### INSTRUCTIONS FOR THE TASK:
Repeat exactly the lines from the line containing "The image size is (1279, 551)." to the last line of the listing, including both.

(Beginning of EXTRACTED MATERIAL)

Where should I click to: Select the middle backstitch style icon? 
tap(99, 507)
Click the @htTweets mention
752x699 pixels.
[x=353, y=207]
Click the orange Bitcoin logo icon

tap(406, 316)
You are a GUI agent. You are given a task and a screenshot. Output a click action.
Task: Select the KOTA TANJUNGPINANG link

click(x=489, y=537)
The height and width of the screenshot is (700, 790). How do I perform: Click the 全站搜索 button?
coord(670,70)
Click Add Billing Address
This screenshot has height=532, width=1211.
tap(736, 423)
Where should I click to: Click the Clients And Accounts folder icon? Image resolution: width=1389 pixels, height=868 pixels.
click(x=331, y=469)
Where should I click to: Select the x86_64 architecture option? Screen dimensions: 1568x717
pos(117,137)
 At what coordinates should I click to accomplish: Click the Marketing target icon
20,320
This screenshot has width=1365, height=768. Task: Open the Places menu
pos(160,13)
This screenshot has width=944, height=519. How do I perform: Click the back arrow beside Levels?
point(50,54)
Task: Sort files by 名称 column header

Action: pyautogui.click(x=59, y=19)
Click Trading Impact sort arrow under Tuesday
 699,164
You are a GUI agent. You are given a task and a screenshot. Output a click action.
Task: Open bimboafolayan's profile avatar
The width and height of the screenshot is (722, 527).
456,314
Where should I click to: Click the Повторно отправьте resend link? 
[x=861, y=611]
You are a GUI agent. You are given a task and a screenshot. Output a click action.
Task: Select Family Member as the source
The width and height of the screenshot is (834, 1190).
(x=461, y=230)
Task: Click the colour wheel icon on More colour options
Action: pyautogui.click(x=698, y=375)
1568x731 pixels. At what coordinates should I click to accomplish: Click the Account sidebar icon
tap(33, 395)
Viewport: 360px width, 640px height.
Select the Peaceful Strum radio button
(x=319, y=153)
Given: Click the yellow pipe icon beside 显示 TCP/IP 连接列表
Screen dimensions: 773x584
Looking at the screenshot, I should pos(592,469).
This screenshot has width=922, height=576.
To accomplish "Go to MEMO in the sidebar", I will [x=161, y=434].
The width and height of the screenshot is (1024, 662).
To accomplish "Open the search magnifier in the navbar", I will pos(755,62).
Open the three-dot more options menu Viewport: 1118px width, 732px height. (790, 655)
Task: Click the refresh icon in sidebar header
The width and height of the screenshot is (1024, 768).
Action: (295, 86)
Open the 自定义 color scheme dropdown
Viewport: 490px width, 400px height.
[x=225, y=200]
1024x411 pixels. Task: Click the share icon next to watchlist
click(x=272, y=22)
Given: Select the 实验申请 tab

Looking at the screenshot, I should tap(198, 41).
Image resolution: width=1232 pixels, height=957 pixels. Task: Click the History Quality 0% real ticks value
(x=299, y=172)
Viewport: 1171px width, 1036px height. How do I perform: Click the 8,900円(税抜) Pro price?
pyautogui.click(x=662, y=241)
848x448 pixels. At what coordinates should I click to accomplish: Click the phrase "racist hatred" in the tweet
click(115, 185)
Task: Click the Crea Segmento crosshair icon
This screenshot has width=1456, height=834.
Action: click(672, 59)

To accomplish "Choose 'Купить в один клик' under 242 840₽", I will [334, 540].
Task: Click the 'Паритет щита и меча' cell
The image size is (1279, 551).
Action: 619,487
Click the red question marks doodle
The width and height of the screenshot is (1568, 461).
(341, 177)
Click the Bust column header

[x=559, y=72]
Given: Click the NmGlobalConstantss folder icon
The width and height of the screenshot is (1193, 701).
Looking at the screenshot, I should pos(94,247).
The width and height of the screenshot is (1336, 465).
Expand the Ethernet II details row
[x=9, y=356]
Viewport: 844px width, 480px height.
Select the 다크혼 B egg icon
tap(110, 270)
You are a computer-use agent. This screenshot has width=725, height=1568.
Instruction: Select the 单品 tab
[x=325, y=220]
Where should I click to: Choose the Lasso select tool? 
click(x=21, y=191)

(End of EXTRACTED MATERIAL)

### SOLUTION TO THIS EXERCISE:
The image size is (1279, 551).
Action: 619,487
Click the red question marks doodle
The width and height of the screenshot is (1568, 461).
(341, 177)
Click the Bust column header

[x=559, y=72]
Given: Click the NmGlobalConstantss folder icon
The width and height of the screenshot is (1193, 701).
Looking at the screenshot, I should pos(94,247).
The width and height of the screenshot is (1336, 465).
Expand the Ethernet II details row
[x=9, y=356]
Viewport: 844px width, 480px height.
Select the 다크혼 B egg icon
tap(110, 270)
You are a computer-use agent. This screenshot has width=725, height=1568.
Instruction: Select the 单品 tab
[x=325, y=220]
Where should I click to: Choose the Lasso select tool? 
click(x=21, y=191)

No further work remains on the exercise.